„Zeich(n)en gegen das Vergessen“ Biografien von NS-Zwangsarbeitenden in Berlin-Lichtenberg – Eine Graphic-Novel-Ausstellung

Pressemitteilung vom 26.09.2025

Plakat "Zeichnen gegen das Vergessen"

Am Donnerstag, 9. Oktober 2025, um 17 Uhr eröffnet in der Anton-Saefkow-Bibliothek, Anton-Saefkow-Platz 14, 10369 Berlin, die Ausstellung „Zeich(n)en gegen das Vergessen“. Gezeigt werden erstmals die Ergebnisse zweier Graphic-Novel-Workshops, die im Mai 2025 anlässlich des 80. Jahrestages der Befreiung vom Nationalsozialismus stattfanden. Unter Anleitung der Historikerin Ellen Fischer und des Comic-Künstlers Mikael Ross haben Jugendliche und Erwachsene auf Grundlage historischer Quellen Szenen zu vier Biografien entwickelt von Menschen, die in Berlin-Lichtenberg Zwangsarbeit leisten mussten.

Im Mittelpunkt stehen die Lebensgeschichten von Lidia A., Theodor W. Michael, Gertrud Kolmar und Wilhelm v.R.D., die exemplarisch unterschiedliche Erfahrungen von NS-Zwangsarbeit sichtbar machen. Die Ausstellung zeigt nicht nur die entstandenen Werke, sondern auch, wie kreatives Arbeiten ein Zugang zur Erinnerungskultur sein kann: zuhören, verstehen, fragen – und historische Erfahrungen in eine Sprache der Gegenwart übersetzen.

Über 13 Millionen Menschen aus mehr als 20 Ländern wurden im Nationalsozialismus zur Zwangsarbeit gezwungen. Auch in Berlin-Lichtenberg existierten zahlreiche Lager und Einsatzorte, die heute fast vergessen sind. Das Projekt „Zeich(n)en gegen das Vergessen“ macht diese Geschichten sichtbar und zeigt, dass Erinnerungskultur nur gemeinsam gestaltet werden kann.

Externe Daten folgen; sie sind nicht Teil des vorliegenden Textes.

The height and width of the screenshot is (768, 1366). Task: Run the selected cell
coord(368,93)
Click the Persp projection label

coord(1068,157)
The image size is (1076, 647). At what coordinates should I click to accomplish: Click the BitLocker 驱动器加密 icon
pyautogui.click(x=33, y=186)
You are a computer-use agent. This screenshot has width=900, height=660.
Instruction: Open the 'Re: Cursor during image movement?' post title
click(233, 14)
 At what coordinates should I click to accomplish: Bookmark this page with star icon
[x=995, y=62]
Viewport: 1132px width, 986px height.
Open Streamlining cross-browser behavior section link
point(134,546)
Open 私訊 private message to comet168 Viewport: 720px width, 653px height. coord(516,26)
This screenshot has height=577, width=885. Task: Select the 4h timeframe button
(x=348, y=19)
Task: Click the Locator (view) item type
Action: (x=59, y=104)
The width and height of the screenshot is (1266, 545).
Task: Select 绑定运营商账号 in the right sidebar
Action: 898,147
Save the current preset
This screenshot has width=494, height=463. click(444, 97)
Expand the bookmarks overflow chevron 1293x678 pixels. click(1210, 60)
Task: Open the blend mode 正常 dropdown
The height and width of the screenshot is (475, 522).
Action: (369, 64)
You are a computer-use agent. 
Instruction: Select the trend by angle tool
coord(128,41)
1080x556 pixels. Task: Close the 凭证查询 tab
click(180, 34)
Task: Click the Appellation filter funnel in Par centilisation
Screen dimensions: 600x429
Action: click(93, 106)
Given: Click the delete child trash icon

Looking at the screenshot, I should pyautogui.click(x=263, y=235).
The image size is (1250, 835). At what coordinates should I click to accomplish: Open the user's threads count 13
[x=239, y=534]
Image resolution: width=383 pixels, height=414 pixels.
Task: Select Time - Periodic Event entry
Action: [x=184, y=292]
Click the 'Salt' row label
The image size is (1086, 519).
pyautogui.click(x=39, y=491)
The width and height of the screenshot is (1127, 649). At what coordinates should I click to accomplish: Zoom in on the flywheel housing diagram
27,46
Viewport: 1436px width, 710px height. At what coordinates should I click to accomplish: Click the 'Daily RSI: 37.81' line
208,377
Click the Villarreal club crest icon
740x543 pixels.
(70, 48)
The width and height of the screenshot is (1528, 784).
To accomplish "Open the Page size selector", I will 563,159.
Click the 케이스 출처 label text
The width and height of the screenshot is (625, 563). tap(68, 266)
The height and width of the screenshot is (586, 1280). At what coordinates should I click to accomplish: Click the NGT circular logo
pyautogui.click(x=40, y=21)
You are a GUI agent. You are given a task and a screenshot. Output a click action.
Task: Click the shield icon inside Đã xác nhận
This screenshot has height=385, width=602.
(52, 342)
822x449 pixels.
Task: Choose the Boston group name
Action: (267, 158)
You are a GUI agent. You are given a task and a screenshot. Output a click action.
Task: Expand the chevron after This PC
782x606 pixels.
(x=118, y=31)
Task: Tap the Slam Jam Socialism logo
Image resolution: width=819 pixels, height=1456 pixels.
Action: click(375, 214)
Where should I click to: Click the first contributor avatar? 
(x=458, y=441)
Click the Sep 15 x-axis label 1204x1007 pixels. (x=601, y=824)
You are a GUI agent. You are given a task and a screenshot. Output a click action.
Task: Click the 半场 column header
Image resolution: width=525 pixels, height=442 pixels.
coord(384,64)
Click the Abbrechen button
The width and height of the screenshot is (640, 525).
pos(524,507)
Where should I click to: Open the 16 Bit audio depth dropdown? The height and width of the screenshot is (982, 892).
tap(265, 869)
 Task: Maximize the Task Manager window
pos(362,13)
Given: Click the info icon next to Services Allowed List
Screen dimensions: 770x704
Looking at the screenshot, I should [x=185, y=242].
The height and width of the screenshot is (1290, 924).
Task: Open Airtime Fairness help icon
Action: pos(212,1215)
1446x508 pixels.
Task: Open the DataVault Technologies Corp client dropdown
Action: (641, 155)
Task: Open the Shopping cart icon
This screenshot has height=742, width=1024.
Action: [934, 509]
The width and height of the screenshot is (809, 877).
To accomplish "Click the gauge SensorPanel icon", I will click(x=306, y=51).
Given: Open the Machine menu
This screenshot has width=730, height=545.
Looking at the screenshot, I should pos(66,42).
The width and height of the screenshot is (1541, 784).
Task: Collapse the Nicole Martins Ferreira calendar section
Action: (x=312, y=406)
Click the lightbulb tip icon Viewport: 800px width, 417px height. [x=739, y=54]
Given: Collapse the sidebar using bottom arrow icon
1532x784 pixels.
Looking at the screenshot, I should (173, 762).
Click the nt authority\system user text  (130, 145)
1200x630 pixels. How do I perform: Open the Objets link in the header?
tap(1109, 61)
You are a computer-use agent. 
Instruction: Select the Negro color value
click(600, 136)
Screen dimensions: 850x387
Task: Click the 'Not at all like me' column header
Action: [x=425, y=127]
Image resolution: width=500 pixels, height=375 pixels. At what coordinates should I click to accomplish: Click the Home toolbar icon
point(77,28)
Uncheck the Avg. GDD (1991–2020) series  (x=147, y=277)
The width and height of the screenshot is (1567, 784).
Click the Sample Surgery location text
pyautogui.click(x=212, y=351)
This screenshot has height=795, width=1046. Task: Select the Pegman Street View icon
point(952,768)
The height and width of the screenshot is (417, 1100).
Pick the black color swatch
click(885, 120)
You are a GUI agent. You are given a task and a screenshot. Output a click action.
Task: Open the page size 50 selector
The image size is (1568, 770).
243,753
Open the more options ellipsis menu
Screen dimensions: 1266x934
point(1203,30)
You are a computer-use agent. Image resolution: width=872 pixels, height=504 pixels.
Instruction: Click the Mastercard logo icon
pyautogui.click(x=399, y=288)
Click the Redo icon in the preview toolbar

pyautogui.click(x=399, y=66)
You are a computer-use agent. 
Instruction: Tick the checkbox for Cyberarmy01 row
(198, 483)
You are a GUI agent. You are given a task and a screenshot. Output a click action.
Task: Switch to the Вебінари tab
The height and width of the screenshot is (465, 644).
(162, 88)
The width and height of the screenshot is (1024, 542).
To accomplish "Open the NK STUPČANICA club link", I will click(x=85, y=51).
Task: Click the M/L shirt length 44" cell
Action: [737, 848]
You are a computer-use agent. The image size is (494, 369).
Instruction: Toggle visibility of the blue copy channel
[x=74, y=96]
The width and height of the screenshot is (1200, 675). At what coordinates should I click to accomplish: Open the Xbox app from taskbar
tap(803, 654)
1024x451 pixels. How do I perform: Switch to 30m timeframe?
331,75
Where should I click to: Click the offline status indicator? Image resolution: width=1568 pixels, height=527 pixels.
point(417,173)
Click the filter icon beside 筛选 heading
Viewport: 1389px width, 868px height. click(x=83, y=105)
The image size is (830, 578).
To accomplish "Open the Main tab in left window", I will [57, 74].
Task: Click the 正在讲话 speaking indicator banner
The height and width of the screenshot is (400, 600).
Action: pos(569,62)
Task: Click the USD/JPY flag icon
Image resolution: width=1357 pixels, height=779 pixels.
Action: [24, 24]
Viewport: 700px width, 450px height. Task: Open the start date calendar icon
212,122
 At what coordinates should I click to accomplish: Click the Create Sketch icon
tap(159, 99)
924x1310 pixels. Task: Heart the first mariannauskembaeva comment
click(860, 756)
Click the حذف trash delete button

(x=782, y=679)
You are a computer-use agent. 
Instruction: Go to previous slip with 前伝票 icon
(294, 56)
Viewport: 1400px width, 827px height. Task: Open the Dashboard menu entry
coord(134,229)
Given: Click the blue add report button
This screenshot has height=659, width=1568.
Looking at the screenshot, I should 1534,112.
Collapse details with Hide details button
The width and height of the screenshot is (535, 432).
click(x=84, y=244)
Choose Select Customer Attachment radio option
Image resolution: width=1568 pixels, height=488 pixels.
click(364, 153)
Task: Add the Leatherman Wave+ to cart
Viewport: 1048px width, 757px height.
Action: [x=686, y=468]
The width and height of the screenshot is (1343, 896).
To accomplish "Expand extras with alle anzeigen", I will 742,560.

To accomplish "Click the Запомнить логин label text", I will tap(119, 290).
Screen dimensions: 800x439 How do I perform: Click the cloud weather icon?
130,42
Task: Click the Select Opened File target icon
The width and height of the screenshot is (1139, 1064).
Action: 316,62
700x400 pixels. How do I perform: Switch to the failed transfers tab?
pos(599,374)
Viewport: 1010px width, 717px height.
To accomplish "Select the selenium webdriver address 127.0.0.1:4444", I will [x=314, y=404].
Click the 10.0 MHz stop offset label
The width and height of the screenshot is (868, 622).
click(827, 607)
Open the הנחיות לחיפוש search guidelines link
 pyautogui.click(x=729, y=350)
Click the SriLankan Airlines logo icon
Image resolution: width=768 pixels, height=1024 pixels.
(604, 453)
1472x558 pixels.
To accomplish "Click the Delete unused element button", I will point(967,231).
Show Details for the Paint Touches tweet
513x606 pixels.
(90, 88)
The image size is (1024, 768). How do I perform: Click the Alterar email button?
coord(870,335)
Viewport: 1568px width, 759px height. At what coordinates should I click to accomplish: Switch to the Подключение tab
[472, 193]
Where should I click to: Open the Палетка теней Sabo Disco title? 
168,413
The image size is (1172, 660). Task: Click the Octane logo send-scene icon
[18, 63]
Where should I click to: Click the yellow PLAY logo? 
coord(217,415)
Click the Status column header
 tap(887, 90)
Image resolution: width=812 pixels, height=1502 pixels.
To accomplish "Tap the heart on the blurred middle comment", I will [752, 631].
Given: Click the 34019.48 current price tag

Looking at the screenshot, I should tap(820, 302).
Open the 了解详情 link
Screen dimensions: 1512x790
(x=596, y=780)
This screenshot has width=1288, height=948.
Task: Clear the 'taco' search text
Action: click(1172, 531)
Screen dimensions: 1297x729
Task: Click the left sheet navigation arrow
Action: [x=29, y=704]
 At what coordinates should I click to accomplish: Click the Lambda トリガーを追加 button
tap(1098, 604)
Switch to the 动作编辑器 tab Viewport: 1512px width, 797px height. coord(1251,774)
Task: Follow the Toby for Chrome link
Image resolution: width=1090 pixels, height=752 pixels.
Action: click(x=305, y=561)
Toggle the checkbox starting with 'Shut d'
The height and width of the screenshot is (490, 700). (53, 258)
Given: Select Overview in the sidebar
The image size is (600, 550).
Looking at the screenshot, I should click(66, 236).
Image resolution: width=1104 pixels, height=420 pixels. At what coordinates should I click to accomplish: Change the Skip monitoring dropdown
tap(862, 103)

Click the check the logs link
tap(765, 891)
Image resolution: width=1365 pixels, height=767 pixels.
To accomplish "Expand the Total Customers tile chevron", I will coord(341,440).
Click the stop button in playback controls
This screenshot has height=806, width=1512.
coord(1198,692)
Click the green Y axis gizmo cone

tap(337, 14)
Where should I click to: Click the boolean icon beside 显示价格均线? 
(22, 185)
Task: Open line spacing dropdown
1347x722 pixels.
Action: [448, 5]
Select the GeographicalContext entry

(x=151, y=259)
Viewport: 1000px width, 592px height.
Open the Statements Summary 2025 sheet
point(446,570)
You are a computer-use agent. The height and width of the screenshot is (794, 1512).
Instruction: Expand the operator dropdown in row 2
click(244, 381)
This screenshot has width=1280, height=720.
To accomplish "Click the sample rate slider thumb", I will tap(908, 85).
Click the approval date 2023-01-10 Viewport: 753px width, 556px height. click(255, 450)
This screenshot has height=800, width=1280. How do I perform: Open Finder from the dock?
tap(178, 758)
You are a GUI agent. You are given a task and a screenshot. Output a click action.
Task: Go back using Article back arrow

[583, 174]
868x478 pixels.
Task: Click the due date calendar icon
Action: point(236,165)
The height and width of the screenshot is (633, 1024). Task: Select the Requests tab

Die Ausstellung ist vom 9. Oktober bis 8. November 2025 während der Öffnungszeiten der Bibliothek zu sehen. Sie wird ermöglicht durch das Bundesministerium für Bildung, Familie, Senioren, Frauen und Jugend im Rahmen des Programms Demokratie Leben. Unterstützt wurde das Projekt außerdem von der Stiftung für Toleranz und Völkerverständigung, Runder Tisch Politische Bildung Lichtenberg der Fach- und Netzwerkstelle Licht-Blicke, dem Förderkreis der Lichtenberger Bibliotheken e.V. sowie dem Antisemitismusbeauftragten des Bezirks Lichtenberg.